What is insurance cross selling?
Cross-selling in insurance is the act of promoting products that are related or complementary to the one(s) your current customers already own or use. For example, you can cross-sell prescription drug coverage to an existing Medicare customer as a way to keep costs down.
How do you cross sell a product?
Tips for Effective Cross-Selling and Upselling
- Keep It Simple. Offering too many products or services at once can backfire by creating confusion and diluting the customer’s attention.

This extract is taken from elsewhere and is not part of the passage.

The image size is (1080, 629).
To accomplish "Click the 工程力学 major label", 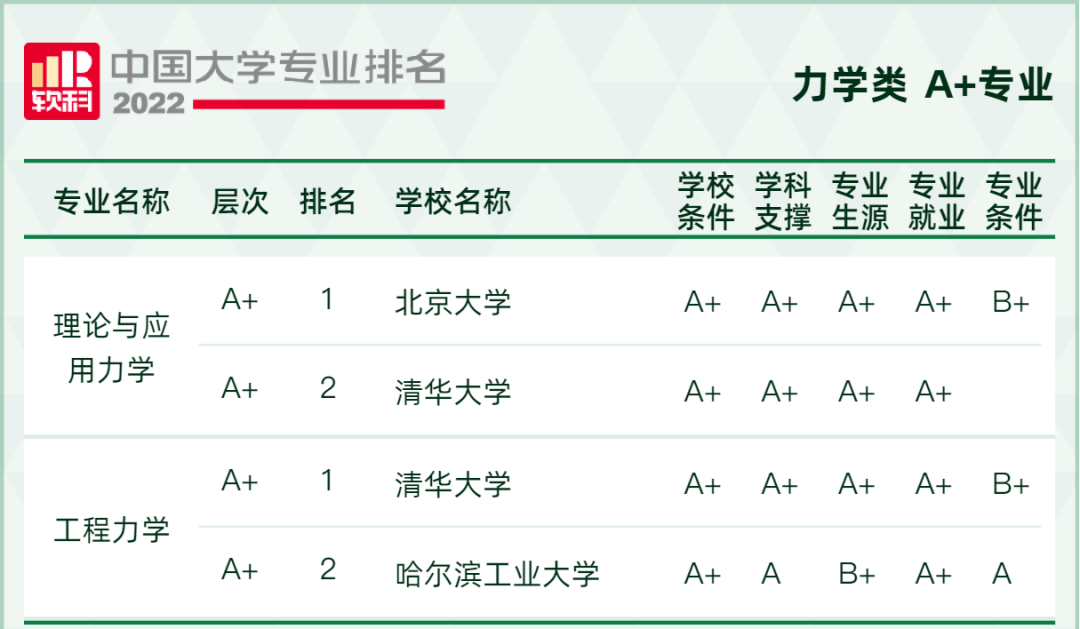I will point(111,529).
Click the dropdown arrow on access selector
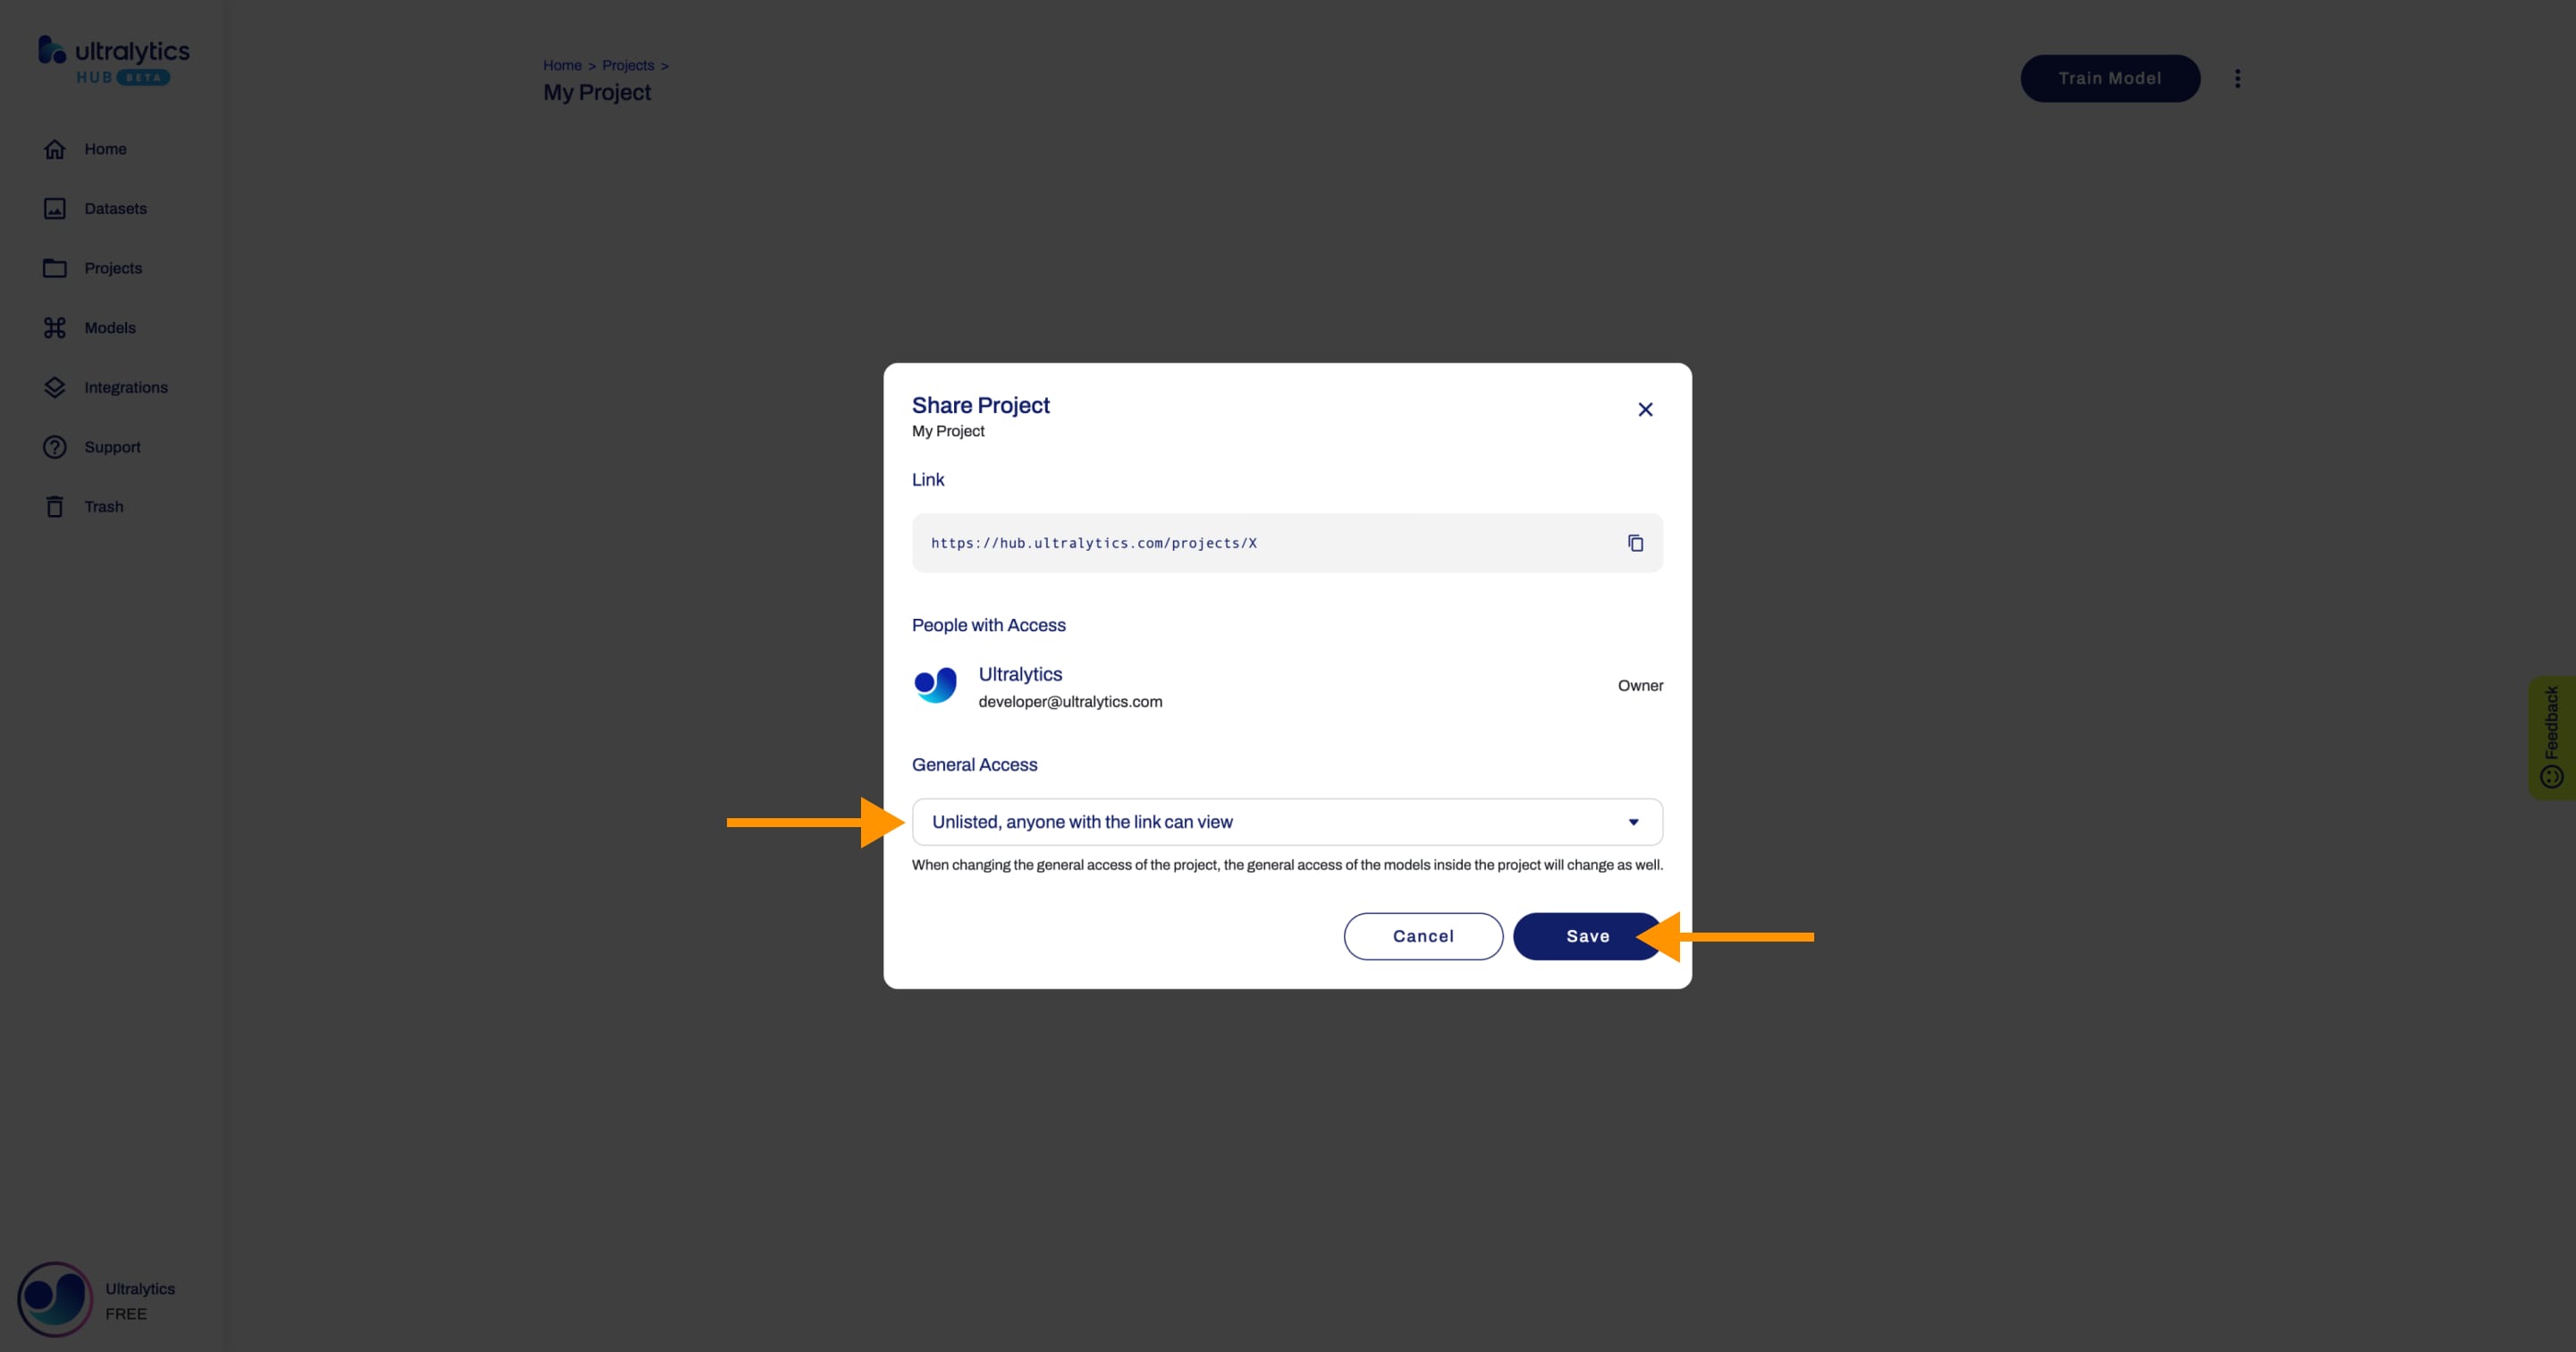This screenshot has height=1352, width=2576. click(1629, 821)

- Map Complementary Options.
- Plan the Timing.
- Ask Probing Questions.
- Demonstrate Value.
- Offer Loyalty Perks.
- Follow-Up.
How do you cross sell examples?
Examples of cross selling include:
- Fast food restaurants asking: “Do you want fries with that?”
- eCommerce websites showing “customers also bought”
- A mobile phone retailer suggesting a customer buys a new case for their new phone.
Why cross selling is important in insurance?
Cross-selling policies is key to growth in the insurance industry because not only are more policies per account profitable, they increase customer retention. Multiple policies qualify customers for additional discounts and embed a stronger sense of trust in the insurance company.
How do you calculate cross-sell?
So, if you sell $500k of Product A to a group of customers and then cross-sell $200k of Product B to those same customers, your attach rate would be calculated as $200k / $500k = 40%.
Why is cross-selling bad?
Cross-selling to any of these problem customers is likely to trigger a downward spiral of decreasing profits or accumulating losses, for two reasons: First, cross-selling generates marketing expenses; second, cross-buying amplifies costs by extending undesirable behavior to a greater number of products or services.
How is cross-selling calculated?
Sales breadth expands – measured by the number of products or services for each individual. Your aggregate cross-selling ratio improves – measured by the number of products or services divided by the number of clients.
How can I sell more insurance?
7 Simple Insurance Selling Strategies
- Create a Referral System that works.
- Create more pages on your website.
- Establish a clear and concise lead nurturing strategy.
- Cross-sell to current customers.
- Establish partnerships.
- Advertise online.
- Adopt an insurance CRM.
Why cross-selling is bad?
What is a good cross-sell ratio?
You want to keep the cross-sells at half the price or less. When they are more than 1/2 the price of the item considered, the attach rate is low.
What is the difference between cross-selling and upselling?
Definition: Upselling is the practice of encouraging customers to purchase a comparable higher-end product than the one in question, while cross-selling invites customers to buy related or complementary items. Though often used interchangeably, both offer distinct benefits and can be effective in tandem.